Thatcher had ‘immense impact’ on higher education

Margaret Thatcher’s “revolutionary” reforms helped to transform an ailing university system into a world-leading higher education system, a vice-chancellor has said.

Source: David Fowler/

Terence Kealey, vice-chancellor of the University of Buckingham, which was awarded its Royal charter in 1983 with the then-prime minister’s support, praised Baroness Thatcher’s policies in the 1980s for transforming UK higher education.

Meanwhile, the universities and science minister David Willetts also paid tribute to her “extraordinary achievements” in setting the scene “for the world-class higher education sector we have today”.

Professor Kealey, a former adviser to Baroness Thatcher, who has died at the age of 87 following a stroke, said her reforms led to more transparency and accountability within the sector, while her push to liberalise rules on fees also had an immense impact.

“Before Mrs Thatcher, universities were very similar to public utilities – run for the benefit of staff with government money. Now they are stellar,” said Professor Kealey.

“She was determined to introduce a much higher level of accountability for public funding and greater accountability for students as customers,” he said.

The introduction of full tuition fees for international students in 1981 was a good example of Baroness Thatcher’s benign legacy to higher education, he said.

“It was condemned by almost everyone as a catastrophe for higher education when it was introduced,” he said.

“We were told no foreign students would ever come to Britain. What happened was that, after an initial one-year dip in student numbers, international student numbers continued to grow, providing an invaluable, independent source of income to universities.”

The introduction of the research assessment exercise in 1986 was another key achievement, he added.

“The process aligned government support with research outcomes and it transformed the system,” he said.

“The RAE [was] of huge benefit to British institutions, which are second only to those in America.”

He listed Baroness Thatcher, who was chancellor of Buckingham from 1992 to 1998, as one of the four great politicians of the 20th century, alongside Lloyd George, Winston Churchill and Clement Atlee.

Mr Willetts, who worked in the former prime minister’s policy unit before becoming an MP, said the “sad news” was “the right moment to reflect on Margaret Thatcher’s extraordinary achievements”.

“I was honoured to know her and to work for her. As education secretary [from 1970 to 1974], she saved the Open University and presided over a big expansion in student numbers.

“As prime minister, she extended opportunity by introducing the first student loans and improved the research base by introducing the research assessment exercise. Those changes set the scene for the world-class higher education sector we have today.
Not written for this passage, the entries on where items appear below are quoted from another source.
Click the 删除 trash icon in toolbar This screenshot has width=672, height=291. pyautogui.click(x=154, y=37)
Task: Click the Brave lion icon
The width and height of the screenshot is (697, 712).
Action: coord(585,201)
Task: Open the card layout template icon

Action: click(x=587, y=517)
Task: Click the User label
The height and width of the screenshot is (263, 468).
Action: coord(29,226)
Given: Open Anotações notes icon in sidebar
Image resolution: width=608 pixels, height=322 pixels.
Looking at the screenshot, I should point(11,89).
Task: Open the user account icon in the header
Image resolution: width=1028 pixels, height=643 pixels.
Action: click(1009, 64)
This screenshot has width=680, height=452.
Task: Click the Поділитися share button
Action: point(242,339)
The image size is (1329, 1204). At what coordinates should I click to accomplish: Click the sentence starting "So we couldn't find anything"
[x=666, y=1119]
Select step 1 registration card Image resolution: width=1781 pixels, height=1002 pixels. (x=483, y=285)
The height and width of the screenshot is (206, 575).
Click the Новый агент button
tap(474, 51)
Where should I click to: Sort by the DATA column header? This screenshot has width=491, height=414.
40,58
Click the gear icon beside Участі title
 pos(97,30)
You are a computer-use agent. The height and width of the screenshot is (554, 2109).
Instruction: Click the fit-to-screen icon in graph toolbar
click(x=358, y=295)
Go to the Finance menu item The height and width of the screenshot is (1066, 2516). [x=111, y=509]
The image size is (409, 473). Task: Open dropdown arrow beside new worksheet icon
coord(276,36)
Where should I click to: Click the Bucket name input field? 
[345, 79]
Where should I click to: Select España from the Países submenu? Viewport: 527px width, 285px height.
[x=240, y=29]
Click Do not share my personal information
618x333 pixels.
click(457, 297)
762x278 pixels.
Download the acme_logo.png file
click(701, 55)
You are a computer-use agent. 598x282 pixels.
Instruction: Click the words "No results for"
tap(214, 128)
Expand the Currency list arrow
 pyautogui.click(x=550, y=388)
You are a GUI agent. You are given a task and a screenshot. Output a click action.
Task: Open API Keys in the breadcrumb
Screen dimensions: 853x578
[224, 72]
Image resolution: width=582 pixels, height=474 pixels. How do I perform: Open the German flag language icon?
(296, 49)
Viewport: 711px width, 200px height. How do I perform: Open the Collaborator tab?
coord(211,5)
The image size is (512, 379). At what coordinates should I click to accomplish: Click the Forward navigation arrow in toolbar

“As a scientist she also understood the value of research, including blue skies research. That is why, as prime minister, she overruled official scepticism and made Britain a full contributor to the Large Hadron Collider.”

Peter Swinnerton-Dyer, who was chairman of the University Grants Committee, later the Universities Funding Council, between 1983 to 1991, also saluted Baroness Thatcher’s impact on higher education.

“The instinct of a woman is to spring-clean and this country needed spring-cleaning, not least the university sector,” said Professor Swinnerton-Dyer, a former vice-chancellor of the University of Cambridge.

“She was a great prime minister and she did much to change the atmosphere of higher education,” he said.

“Universities were spending money wastefully, so…the [RAE] was essentially invented by me and was instituted so money could be divided up in a fair way.”

However, Roger Brown, professor of higher education policy at Liverpool Hope University, said her policies were “the beginning of a long decline” for universities.

“The cuts in 1981 were a disaster for British higher education – some of worst things that have ever happened to higher education,” said Professor Brown, a former head of the Higher Education Quality Council, the predecessor to the Quality Assurance Agency.

“She didn’t actually have much interest in higher education, though she was upset at [her alma mater] Oxford’s failure to give her an honorary degree.

“She was happy for Keith Joseph – her secretary of state for education and her guru – to run higher education. She trusted him more than anyone.”

Professor Brown, who worked with Baroness Thatcher while a civil servant in the Cabinet Office from 1980 to 1982, said some policies around research selectivity had a positive impact, but overall “the general drift of her policies were not helpful.”